What I mean, plug the HD into the mac, works. Now, plug the HD into the pc, works.

So, how can I achieve this?


----------



## siggman (Aug 27, 2003)

By the way, what do you think about this product: 

http://www.umgehauen.de/catalog
product_info.php?cPath=21_129&products_id=428&osCsid=2f8bd23f0d4685f27c9520a1ebb99914


----------



## Arden (Aug 27, 2003)

I don't know, the link doesn't work.

Hard drives typically only have a single connection, unless they're SCSI, which necessitates daisy-chaining.  And I don't think you can plug a drive into 2 computers at the same time.  However, if you served the drive you would be able to achieve the effect you desire.


----------



## siggman (Aug 27, 2003)

thank you arden_

copy/past 
(dunno how to make the whole link active)

http://www.umgehauen.de/catalog/product_info.php?products_id=428

All I wanna do is to use the drive at a mac and on the other hand on a pc, but NOT at the same time.

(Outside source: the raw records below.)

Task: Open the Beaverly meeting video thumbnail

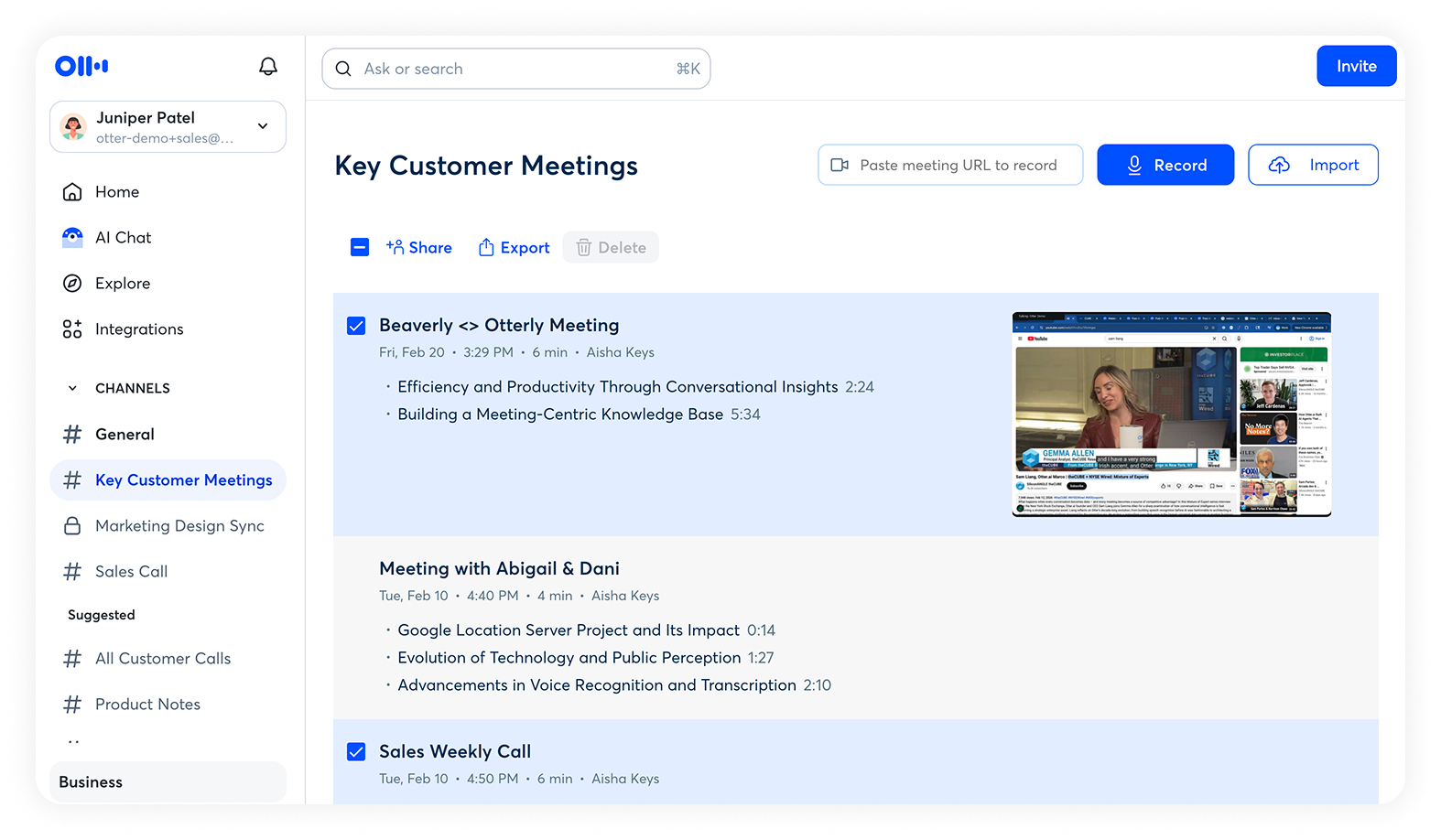Action: [x=1171, y=415]
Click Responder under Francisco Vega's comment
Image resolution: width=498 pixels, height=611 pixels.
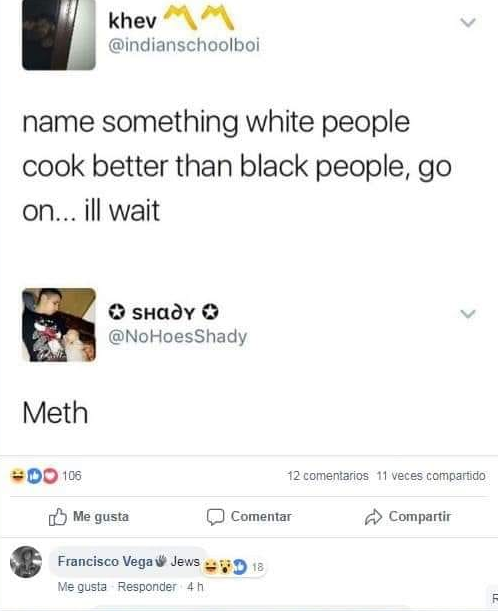click(x=147, y=586)
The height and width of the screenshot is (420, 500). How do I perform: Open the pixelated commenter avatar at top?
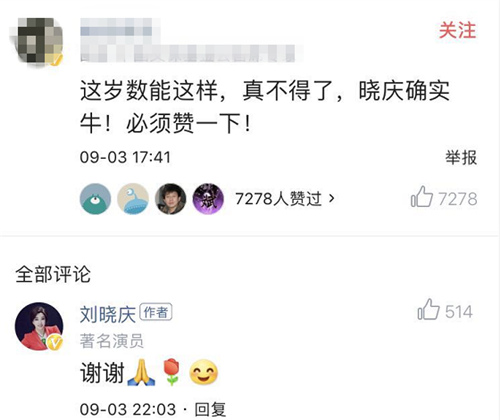[x=37, y=40]
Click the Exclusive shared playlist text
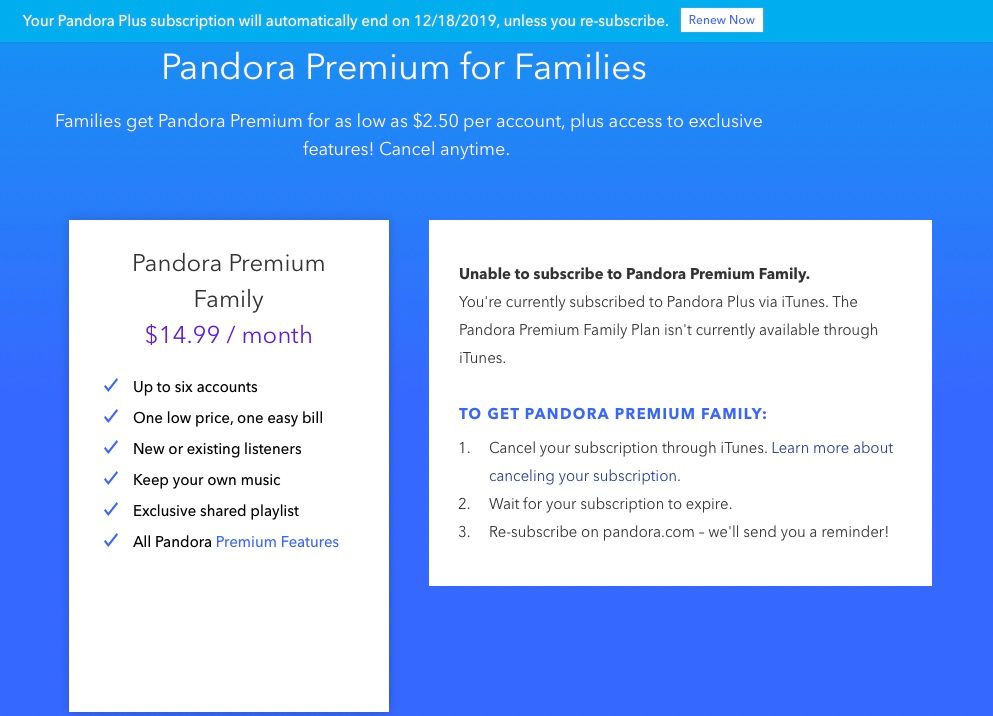The image size is (993, 716). click(216, 511)
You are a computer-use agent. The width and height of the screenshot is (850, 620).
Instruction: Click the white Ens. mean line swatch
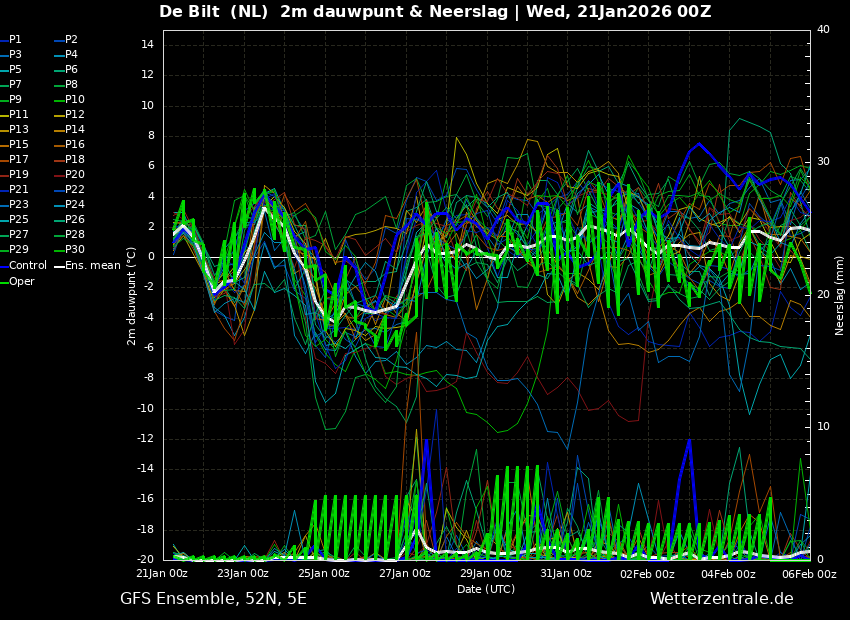[x=59, y=266]
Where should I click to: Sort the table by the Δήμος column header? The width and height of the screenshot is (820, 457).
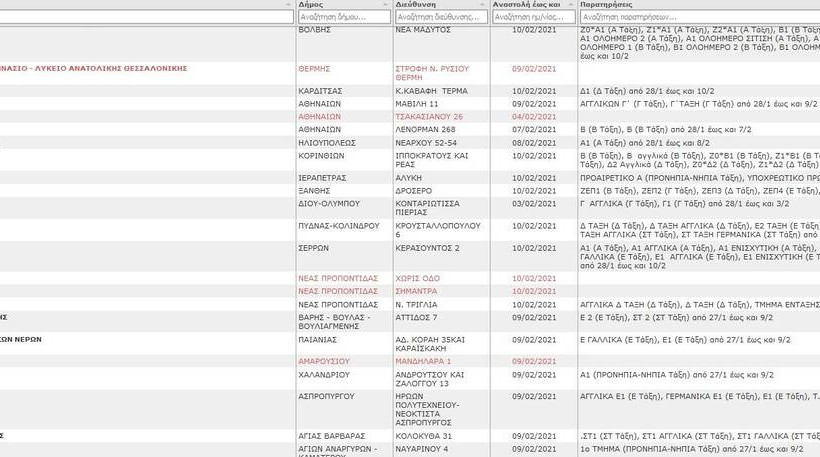[x=310, y=5]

Plug in (mac), plug out (mac) and plug in (pc)...and so on. I think about hfs+ (mac) und ntfs (pc). How should I format the drive?


----------



## Arden (Aug 27, 2003)

Hmm, I think you'd have a better time formatting it for FAT32 because OS X can read this AFAIK.  And you wouldn't be able to store programs on it, or you shouldn't, because you couldn't run them on the other machine, and I doubt MOX apps would run on a PC drive anyway.

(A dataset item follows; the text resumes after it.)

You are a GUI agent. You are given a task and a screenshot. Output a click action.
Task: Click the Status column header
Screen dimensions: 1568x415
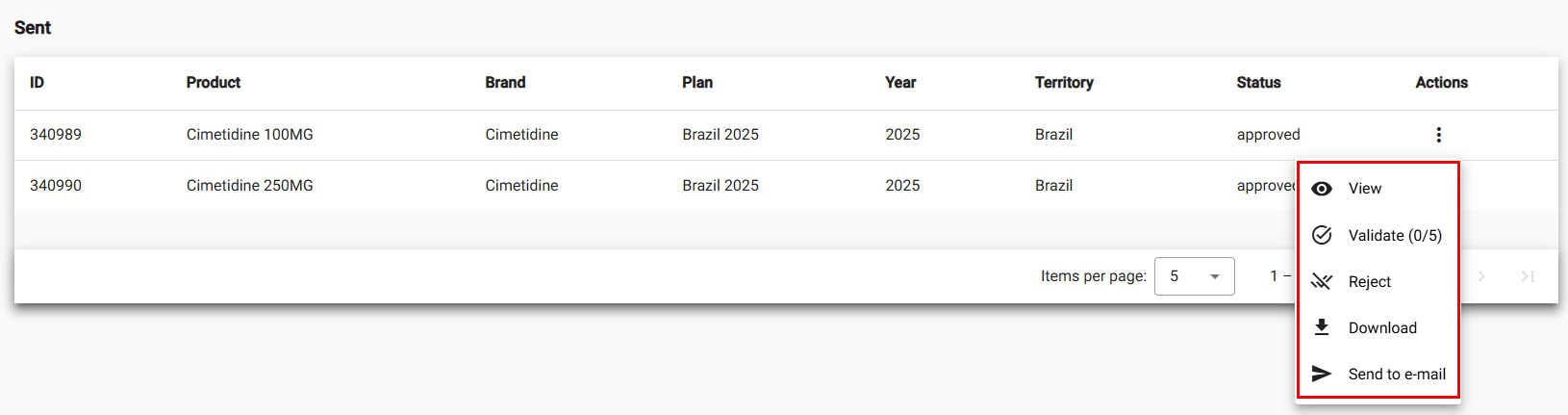tap(1258, 83)
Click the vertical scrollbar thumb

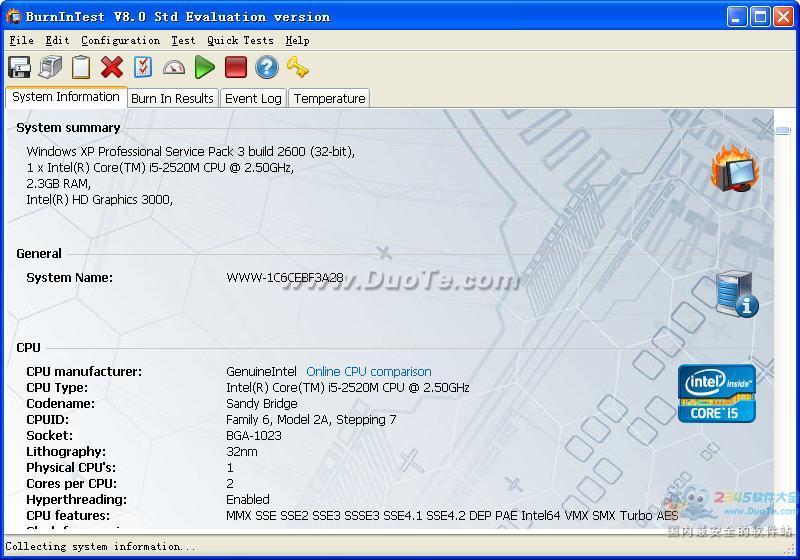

That drive looks like a good deal.  You could get it and try plugging the FW port into your Mac and the USB port into the PC, though I don't know how this would work, if it would at all.  Also, if you have an ample internal drive in your Mac, you can plug a Firewire cable from your Mac to your PC and boot the Mac while holding down "T," booting into Target Disk Mode.


----------



## themacguy (Aug 27, 2003)

FAT32 or HFS+ with MacDisk (for the PC). NTFS is not readable by the Mac. My solution is to network my PC and Mac via 100-B-T and share one of the PC's drives. Then I simply log in from the Mac (OSX's "Connect to server...") and drag files/folders in either direction. Obviously, this only works if you have both Mac and PC on the same intranet and if it's a fast connection.


----------



## Arden (Aug 28, 2003)

I was thinking about that, but I wasn't sure how one would be able to view the drive, since it doesn't quite work like that in OS 9.  Is it easy to mount a drive on a network in OS X?  If so, I wholeheartedly recommend you go this route, Siggman.


----------



## siggman (Aug 28, 2003)

All right, the drive will ship on tuesday. Both of you, thank you, I'm gona tell you 'bout my experiences.

thanks


----------



## Lycander (Aug 28, 2003)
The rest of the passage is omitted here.